§ Exercise aim
Copy the closing run of lines, from the one with "Instruction: Click the" through the last line of the listing, exactly and without any pictures.

§ Information supplied
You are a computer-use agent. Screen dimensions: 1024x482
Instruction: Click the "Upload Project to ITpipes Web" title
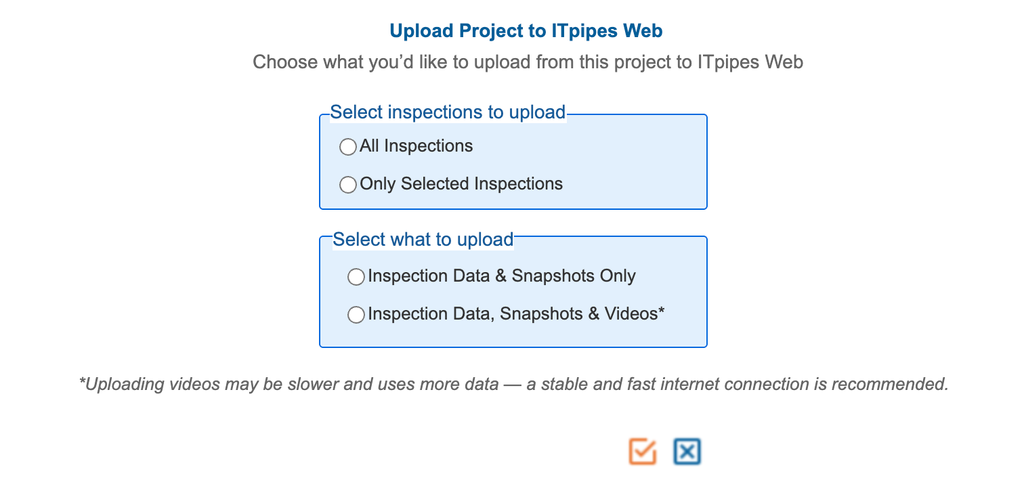[526, 31]
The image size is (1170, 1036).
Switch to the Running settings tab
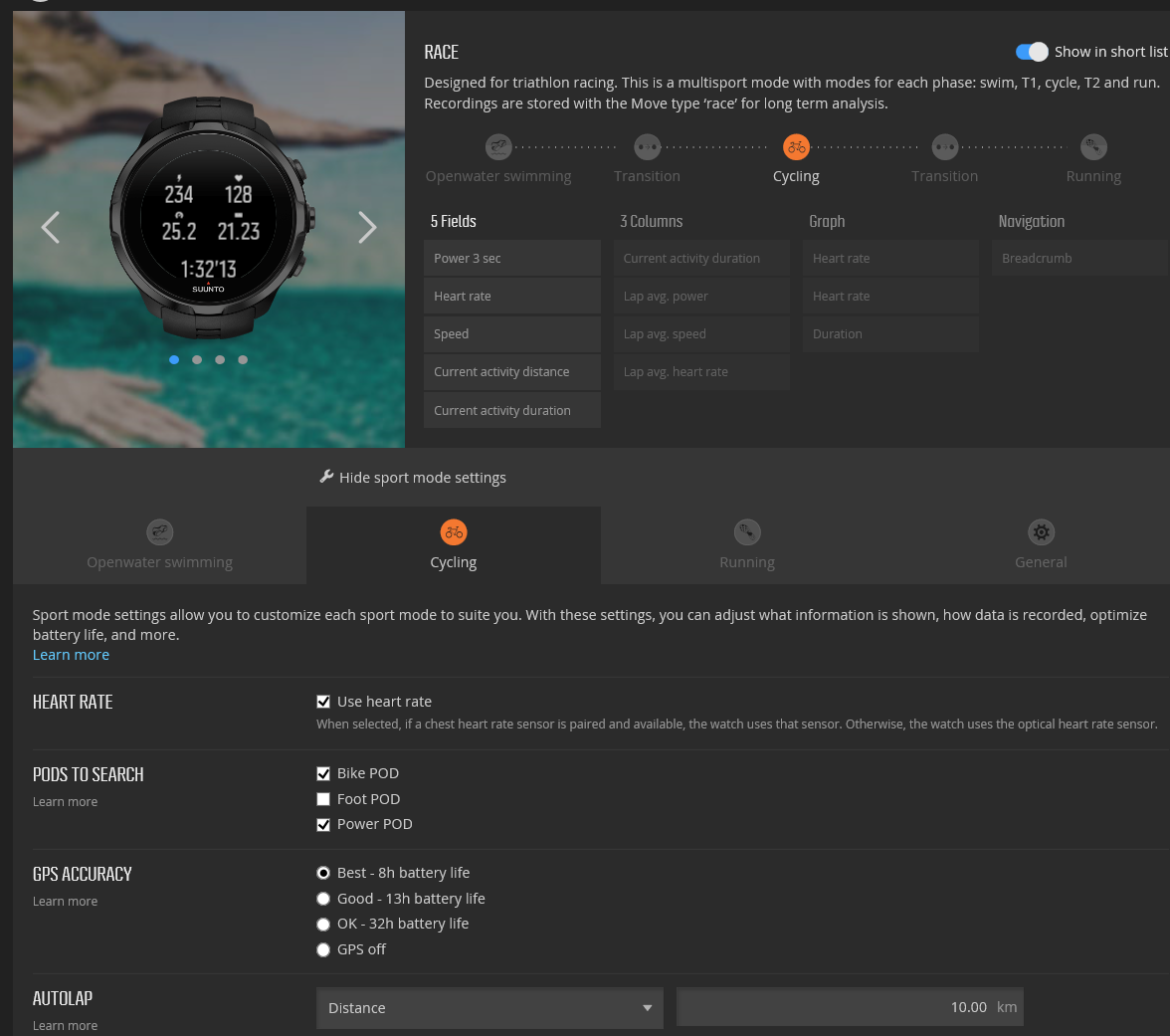747,544
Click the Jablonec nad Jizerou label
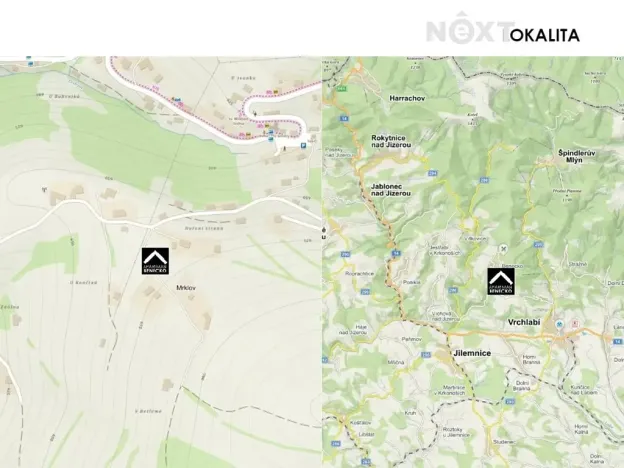 point(391,190)
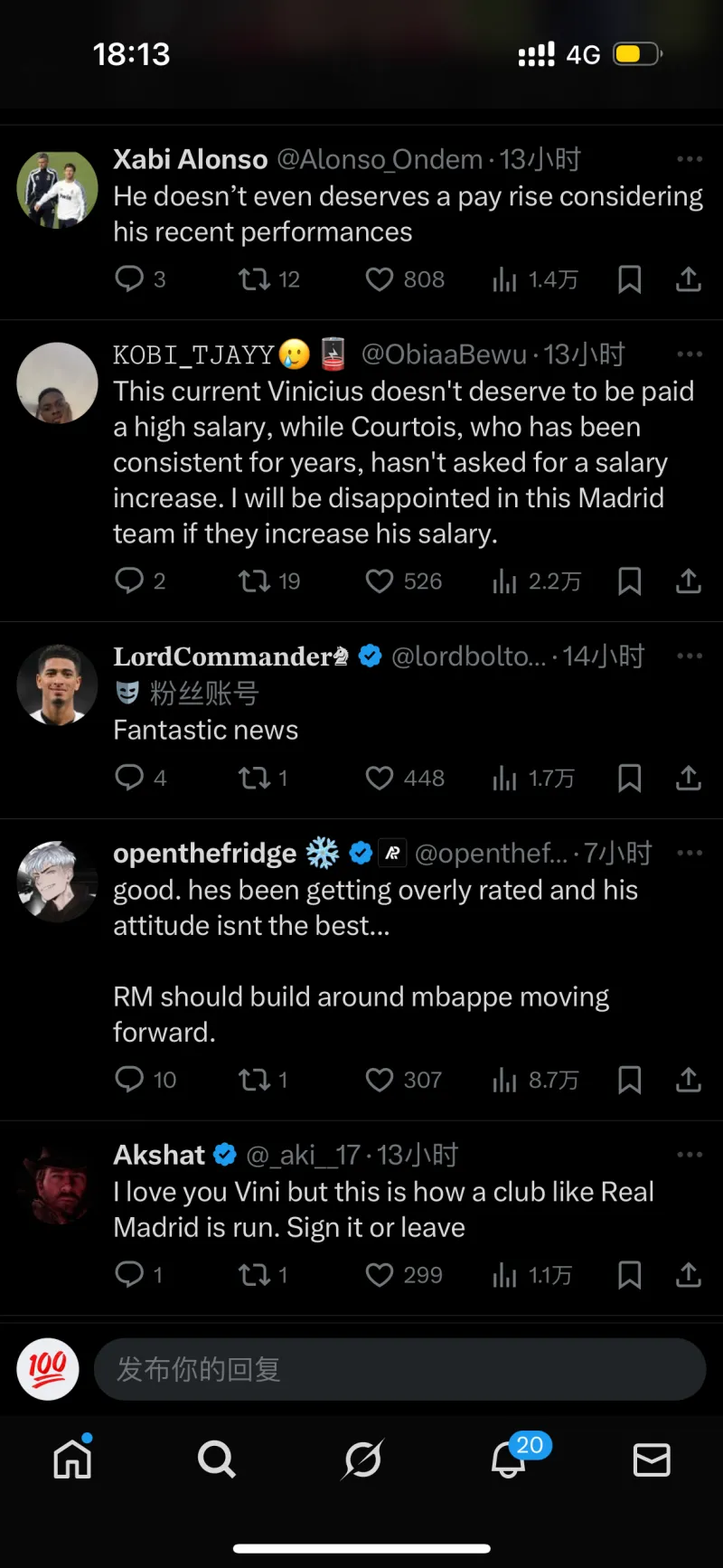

§ Solution for this exercise
Instruction: Click the "Upload Project to ITpipes Web" title
[526, 31]
The image size is (1170, 1036).
Switch to the Running settings tab
747,544
Click the Jablonec nad Jizerou label
 point(391,190)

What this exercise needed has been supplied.